Items from a dataset:
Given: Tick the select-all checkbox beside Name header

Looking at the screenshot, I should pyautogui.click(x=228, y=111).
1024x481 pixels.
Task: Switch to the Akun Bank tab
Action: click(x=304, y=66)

## Instructions for the task
Every line of the data must appear again in the answer, exactly as written.

## Written solution
Given: Tick the select-all checkbox beside Name header

Looking at the screenshot, I should pyautogui.click(x=228, y=111).
1024x481 pixels.
Task: Switch to the Akun Bank tab
Action: click(x=304, y=66)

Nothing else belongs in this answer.